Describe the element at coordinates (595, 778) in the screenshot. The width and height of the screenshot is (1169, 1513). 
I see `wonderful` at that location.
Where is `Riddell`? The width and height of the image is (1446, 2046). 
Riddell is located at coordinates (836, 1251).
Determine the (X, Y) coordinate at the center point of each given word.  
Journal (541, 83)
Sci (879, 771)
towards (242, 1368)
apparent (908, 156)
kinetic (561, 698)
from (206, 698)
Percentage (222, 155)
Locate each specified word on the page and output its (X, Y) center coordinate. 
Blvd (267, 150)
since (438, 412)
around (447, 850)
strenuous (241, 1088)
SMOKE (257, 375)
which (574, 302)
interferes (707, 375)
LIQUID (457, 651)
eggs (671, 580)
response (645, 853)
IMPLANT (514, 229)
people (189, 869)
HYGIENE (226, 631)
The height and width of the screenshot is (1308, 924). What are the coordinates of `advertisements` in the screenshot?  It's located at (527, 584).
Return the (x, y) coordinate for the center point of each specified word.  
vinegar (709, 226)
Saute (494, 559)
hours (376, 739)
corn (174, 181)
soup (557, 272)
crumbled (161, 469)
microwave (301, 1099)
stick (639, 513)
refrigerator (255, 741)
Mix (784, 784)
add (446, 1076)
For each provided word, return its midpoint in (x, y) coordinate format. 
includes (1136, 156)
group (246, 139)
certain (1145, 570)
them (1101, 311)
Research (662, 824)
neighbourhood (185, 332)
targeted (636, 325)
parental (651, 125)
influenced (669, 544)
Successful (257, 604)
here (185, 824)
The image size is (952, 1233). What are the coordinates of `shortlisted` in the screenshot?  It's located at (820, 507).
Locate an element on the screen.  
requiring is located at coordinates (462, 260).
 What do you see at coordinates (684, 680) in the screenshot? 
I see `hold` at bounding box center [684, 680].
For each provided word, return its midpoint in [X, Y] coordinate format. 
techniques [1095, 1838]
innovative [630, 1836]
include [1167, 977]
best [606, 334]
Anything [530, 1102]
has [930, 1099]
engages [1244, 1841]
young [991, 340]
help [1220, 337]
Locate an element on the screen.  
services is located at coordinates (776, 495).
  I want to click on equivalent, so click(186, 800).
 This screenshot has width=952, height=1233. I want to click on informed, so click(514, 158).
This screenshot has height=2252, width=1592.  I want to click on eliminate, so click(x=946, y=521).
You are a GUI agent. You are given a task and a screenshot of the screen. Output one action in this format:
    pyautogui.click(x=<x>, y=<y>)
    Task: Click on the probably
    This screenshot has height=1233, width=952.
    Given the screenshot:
----------------
TASK BRIEF —
Render every item above as a JSON array of strings, one string per line, and leave out any blank lines.

REPLY TO THE TASK —
[
  "Describe the element at coordinates (595, 778) in the screenshot. The width and height of the screenshot is (1169, 1513). ",
  "I see `wonderful` at that location.",
  "Where is `Riddell`? The width and height of the image is (1446, 2046). ",
  "Riddell is located at coordinates (836, 1251).",
  "Determine the (X, Y) coordinate at the center point of each given word.  ",
  "Journal (541, 83)",
  "Sci (879, 771)",
  "towards (242, 1368)",
  "apparent (908, 156)",
  "kinetic (561, 698)",
  "from (206, 698)",
  "Percentage (222, 155)",
  "Locate each specified word on the page and output its (X, Y) center coordinate. ",
  "Blvd (267, 150)",
  "since (438, 412)",
  "around (447, 850)",
  "strenuous (241, 1088)",
  "SMOKE (257, 375)",
  "which (574, 302)",
  "interferes (707, 375)",
  "LIQUID (457, 651)",
  "eggs (671, 580)",
  "response (645, 853)",
  "IMPLANT (514, 229)",
  "people (189, 869)",
  "HYGIENE (226, 631)",
  "The height and width of the screenshot is (1308, 924). What are the coordinates of `advertisements` in the screenshot?  It's located at (527, 584).",
  "Return the (x, y) coordinate for the center point of each specified word.  ",
  "vinegar (709, 226)",
  "Saute (494, 559)",
  "hours (376, 739)",
  "corn (174, 181)",
  "soup (557, 272)",
  "crumbled (161, 469)",
  "microwave (301, 1099)",
  "stick (639, 513)",
  "refrigerator (255, 741)",
  "Mix (784, 784)",
  "add (446, 1076)",
  "For each provided word, return its midpoint in (x, y) coordinate format. ",
  "includes (1136, 156)",
  "group (246, 139)",
  "certain (1145, 570)",
  "them (1101, 311)",
  "Research (662, 824)",
  "neighbourhood (185, 332)",
  "targeted (636, 325)",
  "parental (651, 125)",
  "influenced (669, 544)",
  "Successful (257, 604)",
  "here (185, 824)",
  "The image size is (952, 1233). What are the coordinates of `shortlisted` in the screenshot?  It's located at (820, 507).",
  "Locate an element on the screen.  ",
  "requiring is located at coordinates (462, 260).",
  " What do you see at coordinates (684, 680) in the screenshot? ",
  "I see `hold` at bounding box center [684, 680].",
  "For each provided word, return its midpoint in [X, Y] coordinate format. ",
  "techniques [1095, 1838]",
  "innovative [630, 1836]",
  "include [1167, 977]",
  "best [606, 334]",
  "Anything [530, 1102]",
  "has [930, 1099]",
  "engages [1244, 1841]",
  "young [991, 340]",
  "help [1220, 337]",
  "Locate an element on the screen.  ",
  "services is located at coordinates (776, 495).",
  "  I want to click on equivalent, so click(186, 800).",
  " This screenshot has width=952, height=1233. I want to click on informed, so click(514, 158).",
  "This screenshot has height=2252, width=1592.  I want to click on eliminate, so click(x=946, y=521).",
  "You are a GUI agent. You are given a task and a screenshot of the screen. Output one action in this format:",
  "    pyautogui.click(x=<x>, y=<y>)",
  "    Task: Click on the probably",
  "    This screenshot has height=1233, width=952.",
  "    Given the screenshot:"
]